→ Instruções de trabalho
Reproduza sem alterações a passagem do texto abaixo sobre serviços-escola de Psicologia compreendida entre "A partir das" e "de pessoas atendidas.", incluindo ambos os extremos.

→ Trecho do texto
Os serviços-escola encontram-se em lugar privilegiado no que tange à tríade constituída por ensino, pesquisa e extensão. São espaços propícios não apenas para as práticas das diferentes áreas de atuação psicológica, mas para que novas ferramentas do fazer clínico sejam discutidas, pensadas e colocadas em práticas. Constituem-se em um laboratório ainda pouco explorado, onde todas as instâncias (ensino, pesquisa e extensão) podem e devem se fortalecer e interligar-se, visando à manutenção da qualidade do serviço prestado à comunidade, da qualidade do atendimento à qualidade da formação.

Lohr e Silvares (2006) nos alertam sobre a escassa produção científica que enfoque os serviços-escola e se perguntam se estaríamos cumprindo, de forma satisfatória, a interface entre a teoria e a prática profissional. Neste sentido, "uma articulação perfeita entre a pesquisa, a extensão e o ensino deveria fundar-se em pesquisas epidemiológicas que mapeassem a clientela e os atendimentos oferecidos pelos serviços de Psicologia aplicada das universidades" (PERFEITO e MELO, 2004, p. 34).

A partir das pesquisas de caracterização de clientela é que podemos conhecer quem são aqueles que buscam tais serviços, de onde provêm, quais são suas demandas e de que forma podemos atendê-las. Exercício, portanto, capaz de redimensionar não apenas os serviços, como atualizar os temas concernentes à própria formação em Psicologia.

Entende-se que um estudo como este se justifica, haja vista que os serviços-escola são essenciais para a formação de futuros psicólogos e para a prestação de serviços à sociedade cumprindo, assim, uma dupla-função. Para que seja levado adiante tal compromisso entre formação e demanda, é preciso que se realizem, como nos recordam Amaral et al. (2012), mais pesquisas e investigações visando a ampliar a gama de serviços prestados, a qualidade dos que já estão em andamento e a quantidade de pessoas atendidas.

→ Dados armazenados
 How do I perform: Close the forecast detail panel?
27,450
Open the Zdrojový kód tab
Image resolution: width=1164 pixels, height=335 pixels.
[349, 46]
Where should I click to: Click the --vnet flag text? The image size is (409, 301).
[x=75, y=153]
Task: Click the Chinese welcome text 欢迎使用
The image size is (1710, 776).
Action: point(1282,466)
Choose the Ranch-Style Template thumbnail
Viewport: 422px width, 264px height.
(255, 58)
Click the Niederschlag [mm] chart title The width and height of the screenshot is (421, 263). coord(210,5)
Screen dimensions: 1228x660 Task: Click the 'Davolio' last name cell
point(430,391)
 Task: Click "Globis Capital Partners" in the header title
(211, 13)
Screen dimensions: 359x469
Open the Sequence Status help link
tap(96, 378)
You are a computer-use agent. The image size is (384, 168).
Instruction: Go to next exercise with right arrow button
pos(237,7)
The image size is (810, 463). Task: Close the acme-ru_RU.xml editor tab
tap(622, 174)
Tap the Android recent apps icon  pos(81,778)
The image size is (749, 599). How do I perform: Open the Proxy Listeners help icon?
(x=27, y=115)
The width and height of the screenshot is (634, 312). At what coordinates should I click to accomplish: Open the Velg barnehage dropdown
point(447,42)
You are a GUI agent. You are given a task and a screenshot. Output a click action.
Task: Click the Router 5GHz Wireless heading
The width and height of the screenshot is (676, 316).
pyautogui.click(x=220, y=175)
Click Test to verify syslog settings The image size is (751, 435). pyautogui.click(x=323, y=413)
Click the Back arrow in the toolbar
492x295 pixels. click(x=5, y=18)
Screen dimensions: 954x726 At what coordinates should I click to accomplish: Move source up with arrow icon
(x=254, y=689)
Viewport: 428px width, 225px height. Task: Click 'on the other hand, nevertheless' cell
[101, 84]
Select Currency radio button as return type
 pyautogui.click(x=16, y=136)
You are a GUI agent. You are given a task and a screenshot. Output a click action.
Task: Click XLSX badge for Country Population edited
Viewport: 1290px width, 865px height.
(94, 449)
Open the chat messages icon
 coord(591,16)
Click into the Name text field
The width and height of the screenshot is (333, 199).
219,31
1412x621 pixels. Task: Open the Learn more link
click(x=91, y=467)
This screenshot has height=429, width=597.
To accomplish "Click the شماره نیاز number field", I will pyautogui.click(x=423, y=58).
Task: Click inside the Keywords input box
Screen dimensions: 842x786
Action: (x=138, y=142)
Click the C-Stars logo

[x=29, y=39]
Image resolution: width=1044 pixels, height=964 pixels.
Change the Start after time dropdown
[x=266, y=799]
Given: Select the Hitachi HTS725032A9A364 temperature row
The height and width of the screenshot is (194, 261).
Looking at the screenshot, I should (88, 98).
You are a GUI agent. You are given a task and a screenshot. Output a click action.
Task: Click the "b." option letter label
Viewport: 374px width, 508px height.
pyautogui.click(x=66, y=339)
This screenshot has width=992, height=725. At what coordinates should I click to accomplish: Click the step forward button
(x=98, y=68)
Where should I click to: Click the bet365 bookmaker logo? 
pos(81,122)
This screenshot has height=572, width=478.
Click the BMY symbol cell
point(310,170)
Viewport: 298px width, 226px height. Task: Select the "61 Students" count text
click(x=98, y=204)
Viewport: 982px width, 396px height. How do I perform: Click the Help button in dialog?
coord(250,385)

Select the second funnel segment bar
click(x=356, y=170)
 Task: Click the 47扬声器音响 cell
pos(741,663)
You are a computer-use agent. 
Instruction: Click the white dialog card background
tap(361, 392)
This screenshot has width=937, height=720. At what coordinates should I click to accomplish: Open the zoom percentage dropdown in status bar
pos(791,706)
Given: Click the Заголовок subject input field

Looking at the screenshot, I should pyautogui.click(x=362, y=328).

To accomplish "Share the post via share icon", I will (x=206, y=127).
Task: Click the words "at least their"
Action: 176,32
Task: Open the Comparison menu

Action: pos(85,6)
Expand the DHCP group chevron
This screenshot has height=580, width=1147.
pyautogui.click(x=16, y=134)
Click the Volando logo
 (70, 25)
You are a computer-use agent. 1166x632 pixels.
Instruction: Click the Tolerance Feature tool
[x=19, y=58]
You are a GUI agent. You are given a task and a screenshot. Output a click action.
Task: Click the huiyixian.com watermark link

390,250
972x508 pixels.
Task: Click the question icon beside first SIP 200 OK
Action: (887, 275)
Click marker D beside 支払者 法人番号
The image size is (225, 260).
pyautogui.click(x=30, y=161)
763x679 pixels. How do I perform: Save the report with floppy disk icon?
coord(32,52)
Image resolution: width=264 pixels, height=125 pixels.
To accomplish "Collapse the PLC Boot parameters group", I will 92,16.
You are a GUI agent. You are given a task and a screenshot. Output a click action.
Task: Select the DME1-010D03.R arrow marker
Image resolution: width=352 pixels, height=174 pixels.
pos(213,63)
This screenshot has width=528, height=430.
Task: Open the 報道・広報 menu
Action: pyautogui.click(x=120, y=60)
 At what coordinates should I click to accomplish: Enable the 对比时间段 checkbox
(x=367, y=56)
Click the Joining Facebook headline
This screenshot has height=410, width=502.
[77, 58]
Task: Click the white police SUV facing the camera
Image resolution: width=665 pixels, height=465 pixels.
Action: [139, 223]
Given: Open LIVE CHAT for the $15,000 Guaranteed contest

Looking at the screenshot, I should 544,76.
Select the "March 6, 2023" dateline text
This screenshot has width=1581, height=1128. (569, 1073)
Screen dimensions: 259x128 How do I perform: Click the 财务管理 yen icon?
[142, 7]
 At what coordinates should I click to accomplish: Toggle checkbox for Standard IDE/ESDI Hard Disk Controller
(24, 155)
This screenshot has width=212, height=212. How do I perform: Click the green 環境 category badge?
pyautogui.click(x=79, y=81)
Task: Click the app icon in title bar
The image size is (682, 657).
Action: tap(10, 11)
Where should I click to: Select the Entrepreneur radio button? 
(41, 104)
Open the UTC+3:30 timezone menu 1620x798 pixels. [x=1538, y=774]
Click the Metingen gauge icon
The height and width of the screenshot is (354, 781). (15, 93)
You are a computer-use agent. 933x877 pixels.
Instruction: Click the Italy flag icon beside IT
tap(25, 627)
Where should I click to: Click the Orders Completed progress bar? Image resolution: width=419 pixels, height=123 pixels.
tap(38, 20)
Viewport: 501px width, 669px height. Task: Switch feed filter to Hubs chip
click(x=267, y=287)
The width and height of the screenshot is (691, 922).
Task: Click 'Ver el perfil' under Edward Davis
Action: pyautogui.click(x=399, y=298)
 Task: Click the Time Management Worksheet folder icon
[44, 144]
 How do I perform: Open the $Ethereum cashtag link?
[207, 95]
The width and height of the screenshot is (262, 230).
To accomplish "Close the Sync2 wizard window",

→ Resposta esperada
A partir das pesquisas de caracterização de clientela é que podemos conhecer quem são aqueles que buscam tais serviços, de onde provêm, quais são suas demandas e de que forma podemos atendê-las. Exercício, portanto, capaz de redimensionar não apenas os serviços, como atualizar os temas concernentes à própria formação em Psicologia.

Entende-se que um estudo como este se justifica, haja vista que os serviços-escola são essenciais para a formação de futuros psicólogos e para a prestação de serviços à sociedade cumprindo, assim, uma dupla-função. Para que seja levado adiante tal compromisso entre formação e demanda, é preciso que se realizem, como nos recordam Amaral et al. (2012), mais pesquisas e investigações visando a ampliar a gama de serviços prestados, a qualidade dos que já estão em andamento e a quantidade de pessoas atendidas.